The Dudeks had purchased the dresser in 2008 and never received notice that it had been recalled, according to Mann.

The family filed the wrongful death lawsuit in 2018 in a Philadelphia court. They accused the company of failing to adequately warn consumers that the dresser could be dangerous, despite knowing the risks.

The plaintiffs said that Ikea "intentionally, willfully, wantonly and recklessly failed to adequately redesign the MALM dresser line to address the known risk of injury and death, failed to cease sale of the MALM line, failed to warn the public of the known risk of injury and death and failed to institute a voluntary recall of the MALM line until after a number of children lost their lives."

Mann's law firm, Feldman Shepherd Wohlgelernter Tanner Weinstock Dodig LLP, has also represented the families of three other toddlers who died as a result of Malm dresser tip-overs. In 2016, Ikea settled the cases filed by the families of Curren Collas, Camden Ellis and Ted McGee for a total of $50 million.

As NPR has reported, after Curren and Camden died in 2014, Ikea started to offer free wall-mounting kits to customers. It encouraged them to secure their dressers to the wall to try to prevent children from tipping them over.

A group of consumer safety groups criticized Ikea at the time for encouraging wall mounting rather than urging owners to return the dressers, as NPR reported.
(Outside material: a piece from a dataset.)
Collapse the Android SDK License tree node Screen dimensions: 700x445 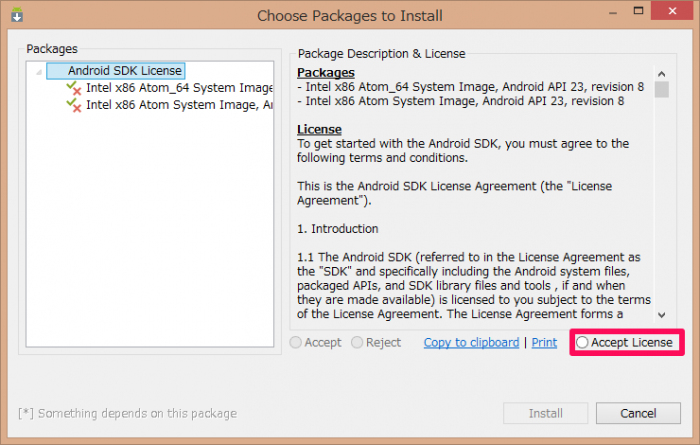point(39,71)
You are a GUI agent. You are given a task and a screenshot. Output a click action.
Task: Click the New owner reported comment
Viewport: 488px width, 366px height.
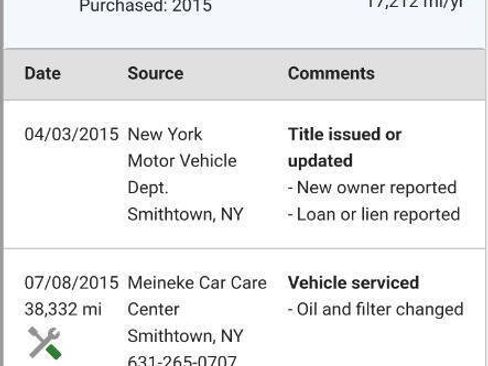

The groups, which included the American Academy of Pediatrics and the Consumer Federation of America, said, "Anchoring devices are meant as a second layer of protection for stable dressers — not as a replacement for making stable dressers in the first place."

After Ted's death in 2016, the company recalled an estimated 17 million dressers from Malm and several other lines.

Mann said that when Ikea initially released the dresser line, it did not participate in voluntary tip-over testing from a furniture industry trade group that he said is standard for the "vast majority" of U.S. furniture manufacturers.

"There are a number of things that manufacturers can do to make dressers safer," said Mann. He said it's not just a function of how heavy a dresser is — it's also how the weight is distributed. To make a dresser more tip resistant, manufacturers can do things such as making the base drawer as deep as possible and putting more weight at the bottom than the top.

After Ikea recalled the Malm dressers, it eventually redesigned them. The new product is "marginally better" than the old one, Mann said.